TINA GARRETT: Texas is number two in the nation with the projection of STEM jobs. We have about 800,000 STEM jobs projected by 2018. We are in 2017. We have to change the way we do business in order for our students to have the skills to get those jobs. We’re almost in crisis mode. What will we do differently to ensure our students get those jobs?

ERIN TRACY: I think sometimes people get the idea that STEM is going to be taught in isolation. But it is not “in addition to,” it can be interwoven into other activities. Teachers are going to provide this seamless experience — like a science and art opportunity. Just providing a collaborative opportunity where kids can think critically or creatively, that’s STEM too. It doesn’t have to be “I’m going to do a technology, science, math, and art lesson.” That’s a lot of pressure! But once educators see what it really is and discover how they can slot it in, it becomes more natural, and students really appreciate these opportunities.

Q: What does a STEM Classroom Look Like?

CHRIS MARCZAK: If I were to peek into a STEM classroom, I wouldn’t see things I normally see in education. You won’t see rows or a teacher in the front of a room lecturing. You’re going to see kids engaged in collaborative work, you’re going to see the teacher floating around the room more as a facilitator than a teacher of information. Kids will be learning things that have applicability to real life, not just completing a worksheet or answering questions out of the back of a book.

TINA GARRETT: STEM is messy. STEM is loud. STEM is chaotic. But it’s so exciting and engaging to see. It’s not the “sit-and-get” learning that you and I had. It’s about doing. Students are creating, researching, tapping into digital assets to truly build their understanding. STEM is taking learning to new heights. It’s not about, “Hey I learned this, now let me take a test.” It’s about performance tests. What can I create, share, present in a new way.

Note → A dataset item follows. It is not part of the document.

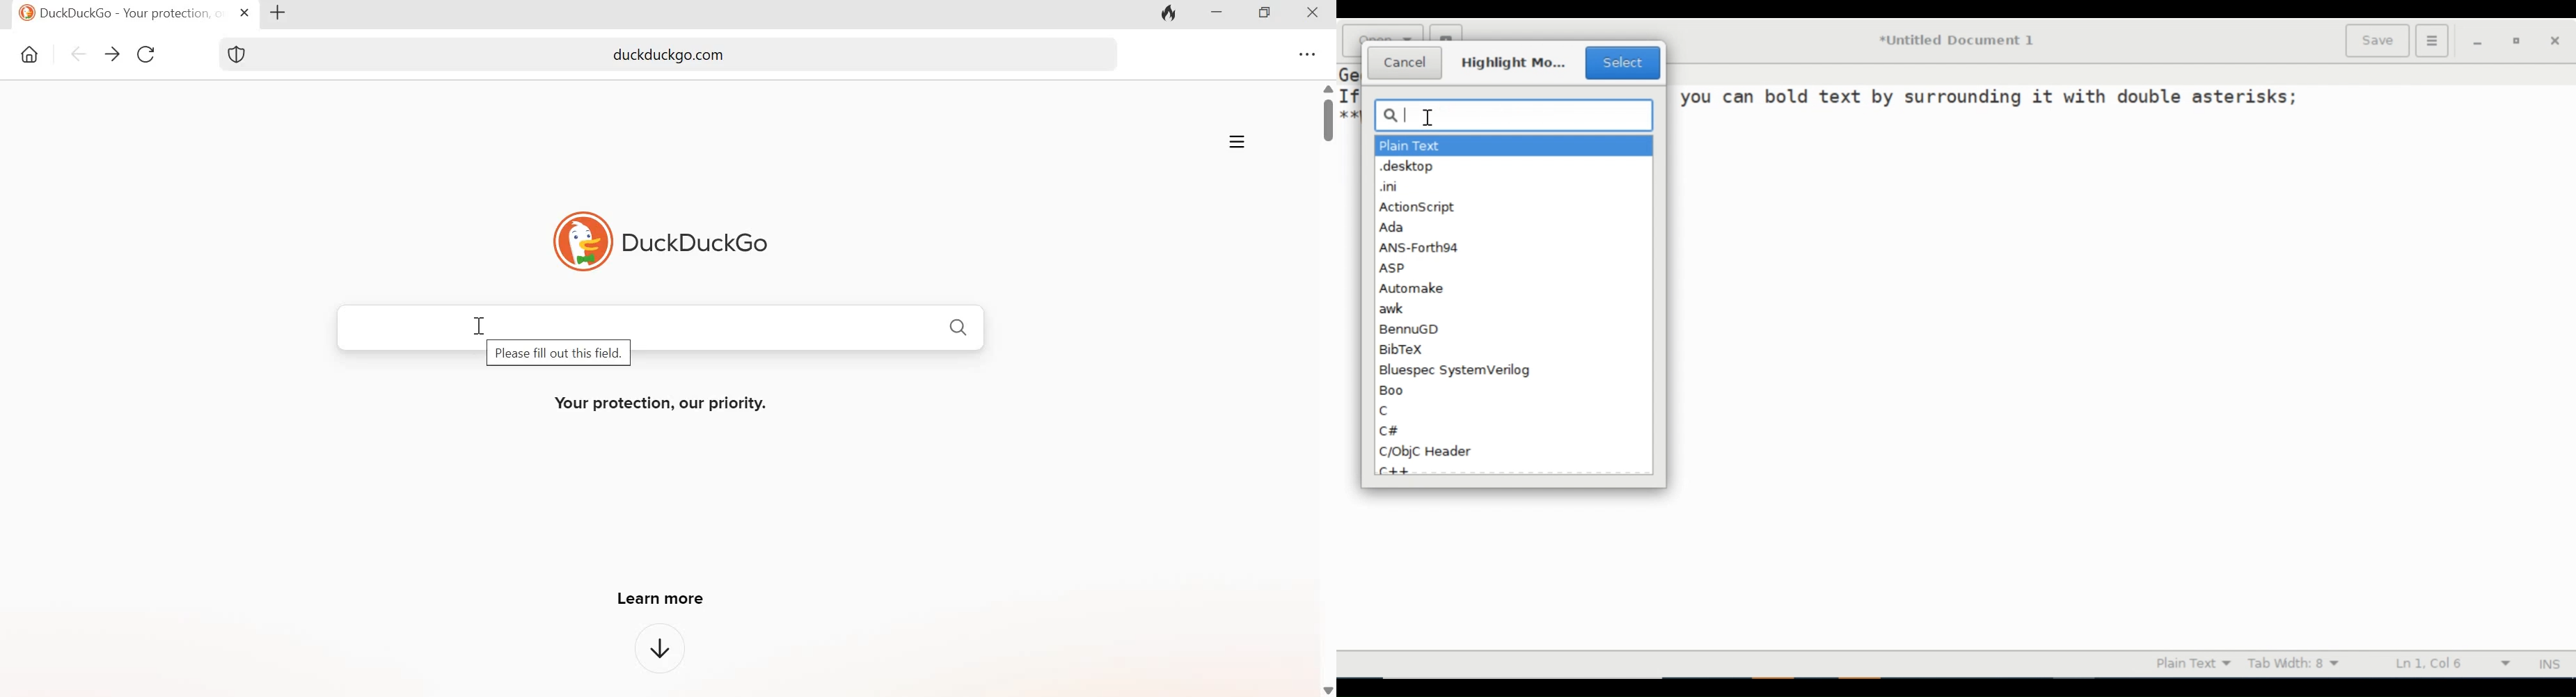 The width and height of the screenshot is (2576, 700). Describe the element at coordinates (1392, 268) in the screenshot. I see `ASP` at that location.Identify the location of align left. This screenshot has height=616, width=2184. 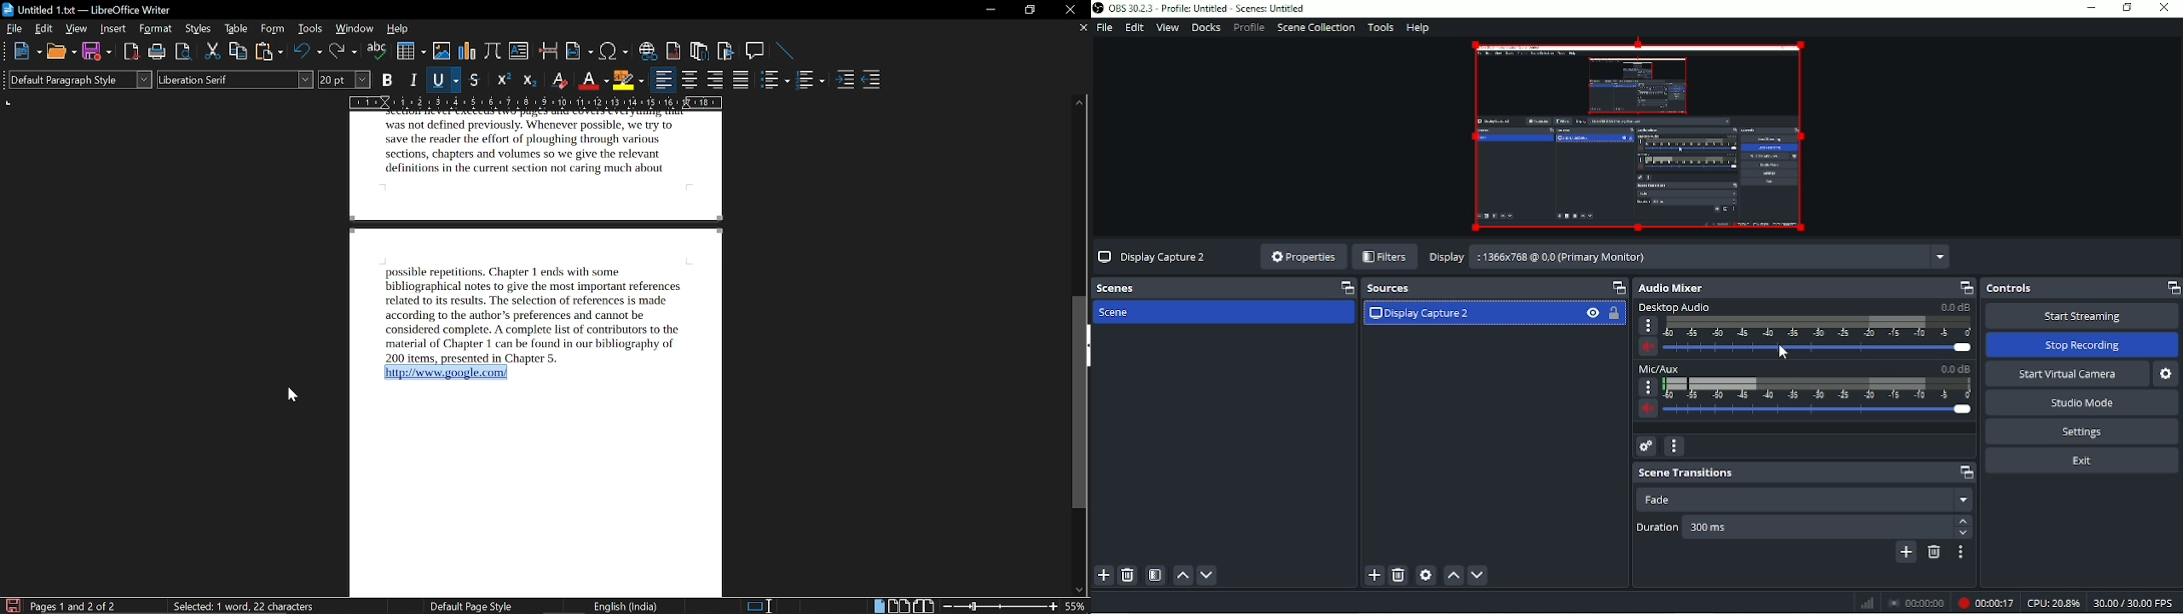
(663, 81).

ERIN TRACY: You will find kids involved in real-world learning experiences. It’s very process oriented and students really move around, and you will hear them actively engaged in the lesson. It will be standards-based, they will be involved in their learning. STEM classrooms look different, but powerful learning is still taking place.

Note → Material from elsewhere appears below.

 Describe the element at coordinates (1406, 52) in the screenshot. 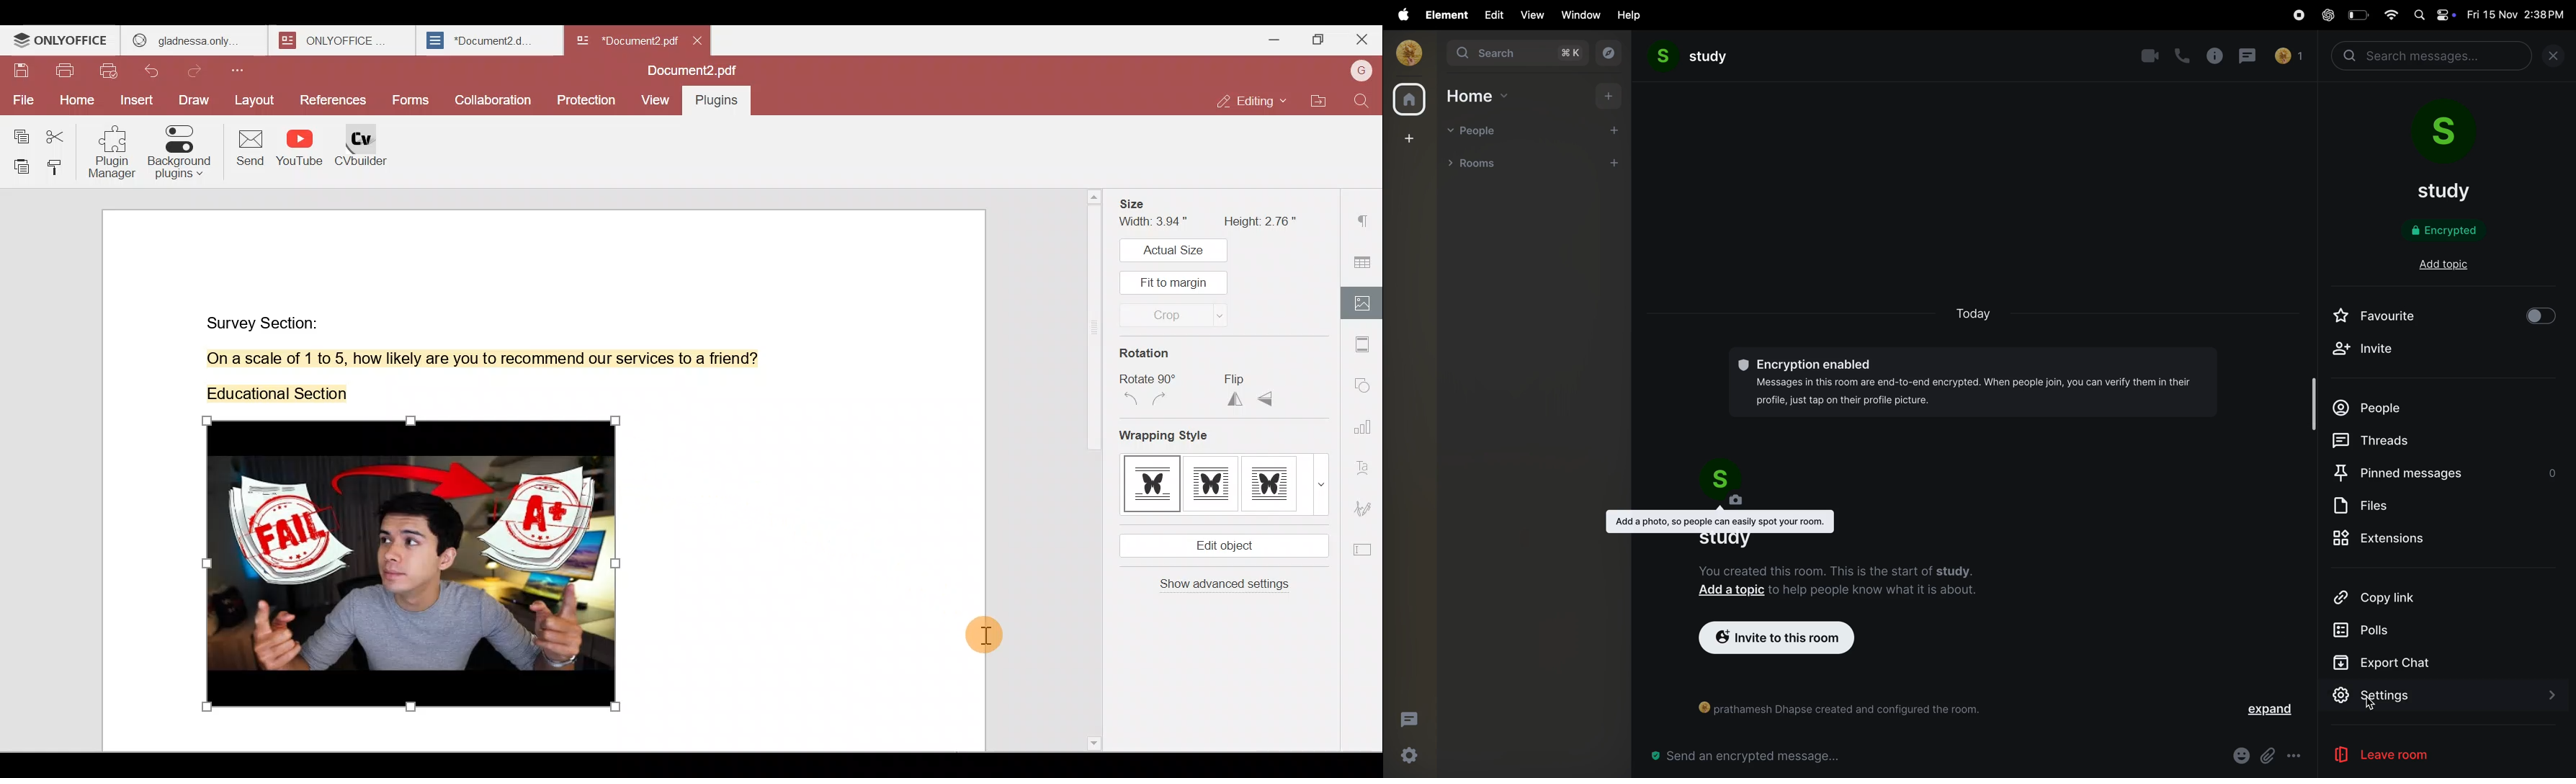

Q: What would you advise other educators hoping to dive into STEM?

CHRIS MARCZAK: We found the best way to build STEM culture is to support the teachers and staff that we are tasking with actually doing the work. At the end of the day, teachers are our most critical elements to success in the classroom — the principal comes in second. So, we communicate as much as we possibly can, we provide as much support as we can, and when the short term wins come in, we celebrate them publicly. We put them on a pedestal, and we tell others in the district — look what these teachers did. You can do it too, and here are the opportunities for you to do that.

TINA GARRETT: STEM teachers should be immersed in the learning, just as we immerse students in hands-on, minds-on learning. We want teachers and principals to be involved, so we put them through engineering challenges, robotics challenges, curriculum challenges. We immerse them in the opportunity to learn in a STEM environment.

ERIN TRACY: The most important thing about beginning is establishing a routine in your classroom. Letting the kids know what their role is in the STEAM classroom. Students are going to have to take some initiatives for their own learning, look to their classmates and collaborate with them. Take some chances, problem-solve on their own, work through some challenges. Once you establish some routines and get the kids to understand what STEAM is, and you have some basic tools and strategies established, then your classroom should be a place where STEAM can start to get rolling.